DATA FOR THIS EXERCISE:
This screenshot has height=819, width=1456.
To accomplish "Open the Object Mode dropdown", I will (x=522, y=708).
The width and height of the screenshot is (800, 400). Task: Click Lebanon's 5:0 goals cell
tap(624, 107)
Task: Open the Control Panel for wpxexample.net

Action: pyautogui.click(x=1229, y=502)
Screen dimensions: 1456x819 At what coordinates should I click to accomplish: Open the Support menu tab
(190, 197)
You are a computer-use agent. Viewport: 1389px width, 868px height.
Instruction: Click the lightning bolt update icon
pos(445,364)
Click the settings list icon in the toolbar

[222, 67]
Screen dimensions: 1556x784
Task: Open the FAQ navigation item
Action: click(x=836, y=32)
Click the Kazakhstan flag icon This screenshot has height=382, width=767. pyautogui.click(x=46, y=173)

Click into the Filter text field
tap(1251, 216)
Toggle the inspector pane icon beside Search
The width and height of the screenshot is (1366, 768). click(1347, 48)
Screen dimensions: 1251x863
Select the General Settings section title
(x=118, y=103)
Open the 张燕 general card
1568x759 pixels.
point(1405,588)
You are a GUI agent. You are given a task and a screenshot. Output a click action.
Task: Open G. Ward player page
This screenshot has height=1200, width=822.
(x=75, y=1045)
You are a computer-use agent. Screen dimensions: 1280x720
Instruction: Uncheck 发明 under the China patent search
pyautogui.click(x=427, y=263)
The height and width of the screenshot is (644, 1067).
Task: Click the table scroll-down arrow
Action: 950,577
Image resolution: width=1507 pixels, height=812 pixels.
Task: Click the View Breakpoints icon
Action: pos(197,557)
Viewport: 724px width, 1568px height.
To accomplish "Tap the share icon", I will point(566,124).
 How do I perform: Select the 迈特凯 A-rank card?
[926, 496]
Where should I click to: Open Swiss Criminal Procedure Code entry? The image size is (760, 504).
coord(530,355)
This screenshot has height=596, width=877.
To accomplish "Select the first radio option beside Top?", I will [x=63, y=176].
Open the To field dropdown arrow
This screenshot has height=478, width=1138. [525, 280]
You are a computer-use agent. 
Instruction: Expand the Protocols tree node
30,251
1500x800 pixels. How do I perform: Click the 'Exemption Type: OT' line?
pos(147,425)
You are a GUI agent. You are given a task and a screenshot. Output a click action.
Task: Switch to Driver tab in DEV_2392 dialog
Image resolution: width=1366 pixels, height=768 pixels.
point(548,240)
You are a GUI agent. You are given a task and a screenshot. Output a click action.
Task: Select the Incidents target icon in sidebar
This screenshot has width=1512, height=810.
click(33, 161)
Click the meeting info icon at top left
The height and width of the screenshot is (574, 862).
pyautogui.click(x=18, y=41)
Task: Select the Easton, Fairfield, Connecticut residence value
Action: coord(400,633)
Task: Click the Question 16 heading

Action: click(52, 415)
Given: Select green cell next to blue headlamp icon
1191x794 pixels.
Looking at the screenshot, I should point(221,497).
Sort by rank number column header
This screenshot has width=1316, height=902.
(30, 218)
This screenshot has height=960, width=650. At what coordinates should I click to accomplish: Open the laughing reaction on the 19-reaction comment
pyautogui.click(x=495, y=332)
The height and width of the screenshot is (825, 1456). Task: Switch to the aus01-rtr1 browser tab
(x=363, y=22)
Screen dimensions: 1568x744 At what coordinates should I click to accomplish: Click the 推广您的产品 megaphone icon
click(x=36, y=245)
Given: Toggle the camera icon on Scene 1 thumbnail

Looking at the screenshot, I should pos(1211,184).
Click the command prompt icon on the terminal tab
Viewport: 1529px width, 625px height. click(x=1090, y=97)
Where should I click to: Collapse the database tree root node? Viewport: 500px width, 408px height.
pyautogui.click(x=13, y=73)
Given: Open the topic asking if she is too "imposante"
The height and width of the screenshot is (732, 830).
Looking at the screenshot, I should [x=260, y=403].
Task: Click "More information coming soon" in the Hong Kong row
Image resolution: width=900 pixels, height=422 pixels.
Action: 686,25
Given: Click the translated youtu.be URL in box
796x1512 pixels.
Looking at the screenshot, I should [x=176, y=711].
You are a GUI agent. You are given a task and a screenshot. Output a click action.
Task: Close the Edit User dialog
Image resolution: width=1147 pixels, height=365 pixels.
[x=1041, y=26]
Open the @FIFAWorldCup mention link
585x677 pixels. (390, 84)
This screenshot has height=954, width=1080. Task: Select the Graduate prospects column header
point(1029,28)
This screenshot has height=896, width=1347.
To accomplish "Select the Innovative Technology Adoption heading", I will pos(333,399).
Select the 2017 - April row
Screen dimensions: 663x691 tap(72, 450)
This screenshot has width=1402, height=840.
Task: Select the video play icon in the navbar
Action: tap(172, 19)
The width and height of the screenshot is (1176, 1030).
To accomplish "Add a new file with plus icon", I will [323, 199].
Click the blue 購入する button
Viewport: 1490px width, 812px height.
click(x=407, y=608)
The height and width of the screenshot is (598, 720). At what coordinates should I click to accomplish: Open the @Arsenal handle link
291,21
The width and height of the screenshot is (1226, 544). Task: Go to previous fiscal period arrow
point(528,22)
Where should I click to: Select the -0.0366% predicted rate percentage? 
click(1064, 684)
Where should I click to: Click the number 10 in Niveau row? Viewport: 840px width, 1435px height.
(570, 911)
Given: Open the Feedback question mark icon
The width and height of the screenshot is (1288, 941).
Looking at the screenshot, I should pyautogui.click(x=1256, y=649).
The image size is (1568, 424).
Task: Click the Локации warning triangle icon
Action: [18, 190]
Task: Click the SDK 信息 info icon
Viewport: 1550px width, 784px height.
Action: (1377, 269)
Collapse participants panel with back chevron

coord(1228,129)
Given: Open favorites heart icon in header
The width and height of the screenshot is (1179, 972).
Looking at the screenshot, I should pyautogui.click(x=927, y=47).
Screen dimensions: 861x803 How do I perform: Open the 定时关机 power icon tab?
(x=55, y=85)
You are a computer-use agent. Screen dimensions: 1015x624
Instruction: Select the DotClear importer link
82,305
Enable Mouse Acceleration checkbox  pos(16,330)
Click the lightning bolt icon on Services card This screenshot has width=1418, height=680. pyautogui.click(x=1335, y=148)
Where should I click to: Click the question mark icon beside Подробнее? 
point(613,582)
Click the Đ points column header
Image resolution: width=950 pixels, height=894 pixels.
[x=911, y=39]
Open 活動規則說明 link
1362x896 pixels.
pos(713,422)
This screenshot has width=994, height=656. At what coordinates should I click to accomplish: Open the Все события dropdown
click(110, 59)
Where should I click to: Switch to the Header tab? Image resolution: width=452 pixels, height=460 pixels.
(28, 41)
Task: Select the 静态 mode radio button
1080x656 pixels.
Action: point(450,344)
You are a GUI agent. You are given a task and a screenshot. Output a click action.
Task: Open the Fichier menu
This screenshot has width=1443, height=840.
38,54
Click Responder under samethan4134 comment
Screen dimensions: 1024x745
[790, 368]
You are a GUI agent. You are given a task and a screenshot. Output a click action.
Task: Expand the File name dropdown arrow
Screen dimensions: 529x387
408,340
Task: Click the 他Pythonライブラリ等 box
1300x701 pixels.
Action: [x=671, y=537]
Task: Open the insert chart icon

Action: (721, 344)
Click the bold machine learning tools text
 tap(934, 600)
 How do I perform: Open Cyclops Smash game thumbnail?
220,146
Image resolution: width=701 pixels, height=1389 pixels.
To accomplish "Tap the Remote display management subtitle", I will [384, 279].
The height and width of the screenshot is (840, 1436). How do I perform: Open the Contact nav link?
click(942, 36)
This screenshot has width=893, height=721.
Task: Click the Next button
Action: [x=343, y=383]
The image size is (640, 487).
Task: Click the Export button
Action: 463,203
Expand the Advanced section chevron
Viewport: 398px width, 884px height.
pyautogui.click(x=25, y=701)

REQUIREMENT: Rewrite the listing above, changing every "How do I perform" to "How can I do" and keeping everything else the same.

EXERCISE RESPONSE:
This screenshot has height=819, width=1456.
To accomplish "Open the Object Mode dropdown", I will (x=522, y=708).
The width and height of the screenshot is (800, 400). Task: Click Lebanon's 5:0 goals cell
tap(624, 107)
Task: Open the Control Panel for wpxexample.net

Action: pyautogui.click(x=1229, y=502)
Screen dimensions: 1456x819 At what coordinates should I click to accomplish: Open the Support menu tab
(190, 197)
You are a computer-use agent. Viewport: 1389px width, 868px height.
Instruction: Click the lightning bolt update icon
pos(445,364)
Click the settings list icon in the toolbar

[222, 67]
Screen dimensions: 1556x784
Task: Open the FAQ navigation item
Action: click(x=836, y=32)
Click the Kazakhstan flag icon This screenshot has height=382, width=767. pyautogui.click(x=46, y=173)

Click into the Filter text field
tap(1251, 216)
Toggle the inspector pane icon beside Search
The width and height of the screenshot is (1366, 768). click(1347, 48)
Screen dimensions: 1251x863
Select the General Settings section title
(x=118, y=103)
Open the 张燕 general card
1568x759 pixels.
point(1405,588)
You are a GUI agent. You are given a task and a screenshot. Output a click action.
Task: Open G. Ward player page
This screenshot has height=1200, width=822.
(x=75, y=1045)
You are a computer-use agent. Screen dimensions: 1280x720
Instruction: Uncheck 发明 under the China patent search
pyautogui.click(x=427, y=263)
The height and width of the screenshot is (644, 1067).
Task: Click the table scroll-down arrow
Action: 950,577
Image resolution: width=1507 pixels, height=812 pixels.
Task: Click the View Breakpoints icon
Action: pos(197,557)
Viewport: 724px width, 1568px height.
To accomplish "Tap the share icon", I will point(566,124).
 How can I do: Select the 迈特凯 A-rank card?
[926, 496]
Where should I click to: Open Swiss Criminal Procedure Code entry? The image size is (760, 504).
coord(530,355)
This screenshot has height=596, width=877.
To accomplish "Select the first radio option beside Top?", I will [x=63, y=176].
Open the To field dropdown arrow
This screenshot has height=478, width=1138. [525, 280]
You are a computer-use agent. 
Instruction: Expand the Protocols tree node
30,251
1500x800 pixels. How can I do: Click the 'Exemption Type: OT' line?
pos(147,425)
You are a GUI agent. You are given a task and a screenshot. Output a click action.
Task: Switch to Driver tab in DEV_2392 dialog
Image resolution: width=1366 pixels, height=768 pixels.
point(548,240)
You are a GUI agent. You are given a task and a screenshot. Output a click action.
Task: Select the Incidents target icon in sidebar
This screenshot has width=1512, height=810.
click(33, 161)
Click the meeting info icon at top left
The height and width of the screenshot is (574, 862).
pyautogui.click(x=18, y=41)
Task: Select the Easton, Fairfield, Connecticut residence value
Action: coord(400,633)
Task: Click the Question 16 heading

Action: click(52, 415)
Given: Select green cell next to blue headlamp icon
1191x794 pixels.
Looking at the screenshot, I should point(221,497).
Sort by rank number column header
This screenshot has width=1316, height=902.
(30, 218)
This screenshot has height=960, width=650. At what coordinates should I click to accomplish: Open the laughing reaction on the 19-reaction comment
pyautogui.click(x=495, y=332)
The height and width of the screenshot is (825, 1456). Task: Switch to the aus01-rtr1 browser tab
(x=363, y=22)
Screen dimensions: 1568x744 At what coordinates should I click to accomplish: Click the 推广您的产品 megaphone icon
click(x=36, y=245)
Given: Toggle the camera icon on Scene 1 thumbnail

Looking at the screenshot, I should pos(1211,184).
Click the command prompt icon on the terminal tab
Viewport: 1529px width, 625px height. click(x=1090, y=97)
Where should I click to: Collapse the database tree root node? Viewport: 500px width, 408px height.
pyautogui.click(x=13, y=73)
Given: Open the topic asking if she is too "imposante"
The height and width of the screenshot is (732, 830).
Looking at the screenshot, I should [x=260, y=403].
Task: Click "More information coming soon" in the Hong Kong row
Image resolution: width=900 pixels, height=422 pixels.
Action: 686,25
Given: Click the translated youtu.be URL in box
796x1512 pixels.
Looking at the screenshot, I should [x=176, y=711].
You are a GUI agent. You are given a task and a screenshot. Output a click action.
Task: Close the Edit User dialog
Image resolution: width=1147 pixels, height=365 pixels.
[x=1041, y=26]
Open the @FIFAWorldCup mention link
585x677 pixels. (390, 84)
This screenshot has height=954, width=1080. Task: Select the Graduate prospects column header
point(1029,28)
This screenshot has height=896, width=1347.
To accomplish "Select the Innovative Technology Adoption heading", I will pos(333,399).
Select the 2017 - April row
Screen dimensions: 663x691 tap(72, 450)
This screenshot has width=1402, height=840.
Task: Select the video play icon in the navbar
Action: tap(172, 19)
The width and height of the screenshot is (1176, 1030).
To accomplish "Add a new file with plus icon", I will [323, 199].
Click the blue 購入する button
Viewport: 1490px width, 812px height.
click(x=407, y=608)
The height and width of the screenshot is (598, 720). At what coordinates should I click to accomplish: Open the @Arsenal handle link
291,21
The width and height of the screenshot is (1226, 544). Task: Go to previous fiscal period arrow
point(528,22)
Where should I click to: Select the -0.0366% predicted rate percentage? 
click(1064, 684)
Where should I click to: Click the number 10 in Niveau row? Viewport: 840px width, 1435px height.
(570, 911)
Given: Open the Feedback question mark icon
The width and height of the screenshot is (1288, 941).
Looking at the screenshot, I should pyautogui.click(x=1256, y=649).
The image size is (1568, 424).
Task: Click the Локации warning triangle icon
Action: [18, 190]
Task: Click the SDK 信息 info icon
Viewport: 1550px width, 784px height.
Action: (1377, 269)
Collapse participants panel with back chevron

coord(1228,129)
Given: Open favorites heart icon in header
The width and height of the screenshot is (1179, 972).
Looking at the screenshot, I should pyautogui.click(x=927, y=47).
Screen dimensions: 861x803 How can I do: Open the 定时关机 power icon tab?
(x=55, y=85)
You are a computer-use agent. Screen dimensions: 1015x624
Instruction: Select the DotClear importer link
82,305
Enable Mouse Acceleration checkbox  pos(16,330)
Click the lightning bolt icon on Services card This screenshot has width=1418, height=680. pyautogui.click(x=1335, y=148)
Where should I click to: Click the question mark icon beside Подробнее? 
point(613,582)
Click the Đ points column header
Image resolution: width=950 pixels, height=894 pixels.
[x=911, y=39]
Open 活動規則說明 link
1362x896 pixels.
pos(713,422)
This screenshot has width=994, height=656. At what coordinates should I click to accomplish: Open the Все события dropdown
click(110, 59)
Where should I click to: Switch to the Header tab? Image resolution: width=452 pixels, height=460 pixels.
(28, 41)
Task: Select the 静态 mode radio button
1080x656 pixels.
Action: point(450,344)
You are a GUI agent. You are given a task and a screenshot. Output a click action.
Task: Open the Fichier menu
This screenshot has width=1443, height=840.
38,54
Click Responder under samethan4134 comment
Screen dimensions: 1024x745
[790, 368]
You are a GUI agent. You are given a task and a screenshot. Output a click action.
Task: Expand the File name dropdown arrow
Screen dimensions: 529x387
408,340
Task: Click the 他Pythonライブラリ等 box
1300x701 pixels.
Action: [x=671, y=537]
Task: Open the insert chart icon

Action: (721, 344)
Click the bold machine learning tools text
 tap(934, 600)
 How can I do: Open Cyclops Smash game thumbnail?
220,146
Image resolution: width=701 pixels, height=1389 pixels.
To accomplish "Tap the Remote display management subtitle", I will [384, 279].
The height and width of the screenshot is (840, 1436). How can I do: Open the Contact nav link?
click(942, 36)
This screenshot has width=893, height=721.
Task: Click the Next button
Action: [x=343, y=383]
The image size is (640, 487).
Task: Click the Export button
Action: 463,203
Expand the Advanced section chevron
Viewport: 398px width, 884px height.
pyautogui.click(x=25, y=701)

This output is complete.